5- (2- (N-benzimidazolonyl) ethylaminocarbonyl) -2 '-deoxyuridine-5' -O-triphosphate (di-triethylammonium salt) (6 e). Triphosphate (6e) was synthesized from 3' -O-acetyl-nucleoside (5e) as described for (6 a). The crude product (6e) was purified using the same equipment and buffer as used for (6a), but the gradient was modified to increase the resolution of the product by buffer B from 15% to 60% within 50 min of elution (table 3: preparative HPLC condition 3). For (6e)_Estimating13700cm^-1M^-1]The isolated purified product was 101. mu. mol (20% yield).¹H-NMR(D₂O)1.17(18H,t,J＝7.3Hz),2.17-2.36(2H,m),3.09(12H,q,J＝7.3Hz),3.60-3.73(2H,m),4.01(2H,t,J＝5.4Hz),4.03-4.15(3H,m),4.45-4.50(1H,m),4.70(>7H,bs,HOD),6.04(1H,t,J＝6.6Hz),6.95-7.12(4H,m),8.02(1H,s)。³¹P-NMR(D₂O)-10.35(d,J＝20Hz),-11.40(d,J＝20Hz),-23.23(t,J＝20Hz)。MS(m/z)C₁₉H₂₄N₅O₁₆P₃671.04; measurement 670.1[ M-H]^-。

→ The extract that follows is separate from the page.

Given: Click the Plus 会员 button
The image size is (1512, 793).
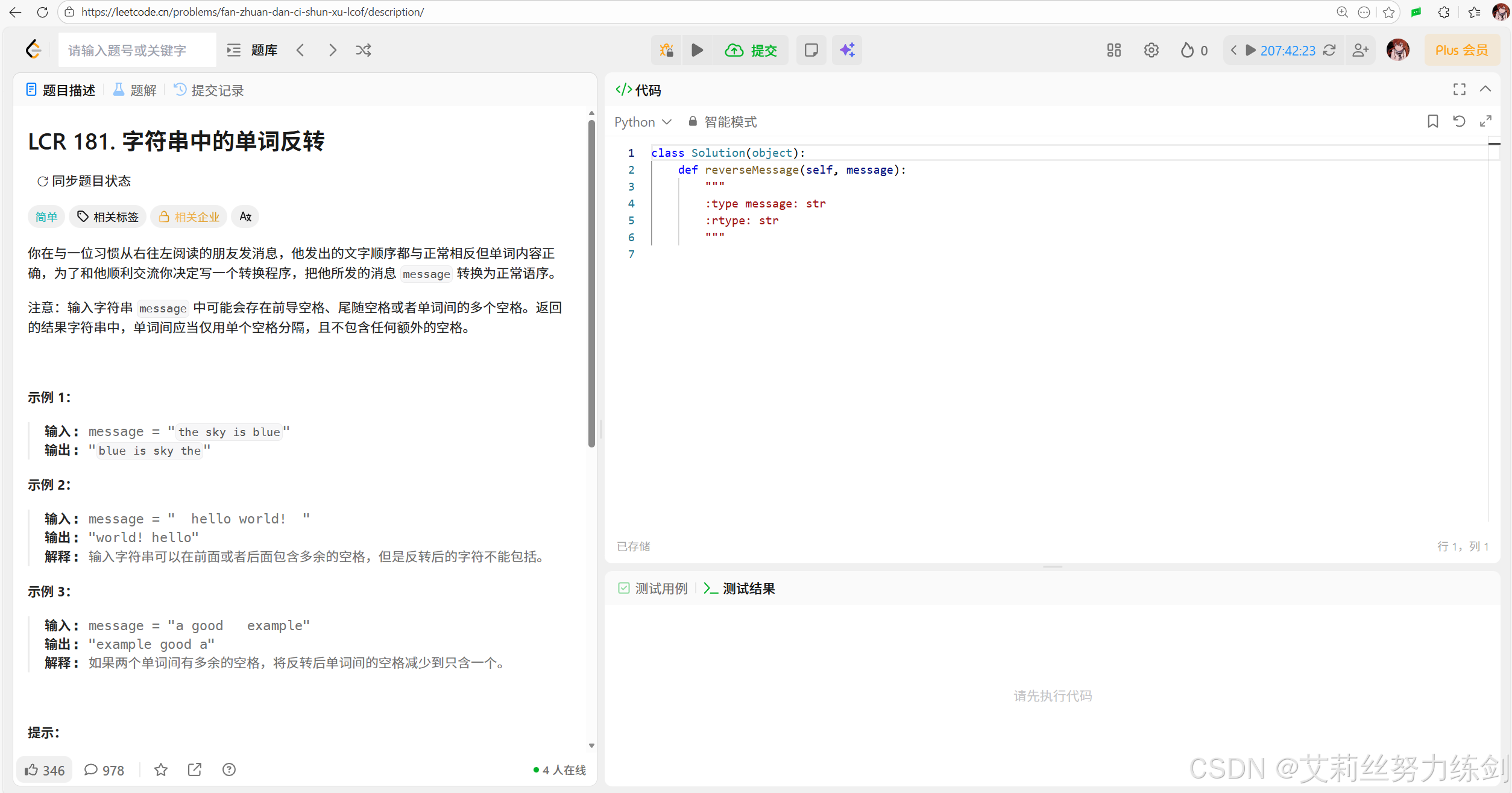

The foregoing embodiments and examples are intended as examples only. No element from a particular embodiment, example, or from a particular embodiment or example is intended to be construed as a critical, required, or essential element or feature of any or all the claims. Further, elements described herein are not required for the practice of the appended claims unless explicitly described as "required" or "critical". Various changes, modifications, substitutions and other changes may be made to the disclosed embodiments without departing from the scope of the invention as defined by the appended claims. It is intended that the specification, including the examples, be considered as illustrative and not restrictive, and that all such modifications and alterations be included within the scope of the invention. The scope of the invention should, therefore, be determined by the appended claims and their legal equivalents (rather than by the examples given above). For example, the steps recited in any method claims may be executed in any order practicable and are not limited to the order presented in any embodiment, example, or claim.

Claims (22)

1. A C-5 modified aminocarbonyl pyrimidine having the structure:

wherein

R comprises- (CH)₂)_n-R^X1；

R^X1The method comprises the following steps:

represents R^x1Radical and (CH)₂)_nThe point of attachment of the linker;

R^X4the method comprises the following steps: F. cl, Br, I; CN; BO₂H₂；COOH；COOR^X2；CONH₂；CONHR^X2；CONR^X2R^X3；SO₂NH₂(ii) a And SONHR^X2；

R^X2、R^X3Independently selected from: a branched or straight chain C1-C20 alkyl group; c₆H₅；R^X4C₆H₄Wherein R is^X4As defined above; COOH; COOR^X5Wherein R is^X5Is a branched or straight chain C1-C20 alkyl group; and cycloalkyl, wherein R^X2＝R^X3＝(CH₂)_n(ii) a And is

Wherein n is 0 to 10; and is

X is: -H, -OH, -OMe, -O-allyl, -F, -OEt, -OPr, -OCH₂CH₂OCH₃And-an azido group;

r' is selected from: H. -Ac, -Bz, -C (O) CH₂OCH₃、-P-(N(iPr)₂)(OCH₂CH₂CN) and-SiMe₂tBu; and is

R' is selected from: H. 4,4' -dimethoxytrityl and-P (O) (OH) -O-P (O) (OH)₂。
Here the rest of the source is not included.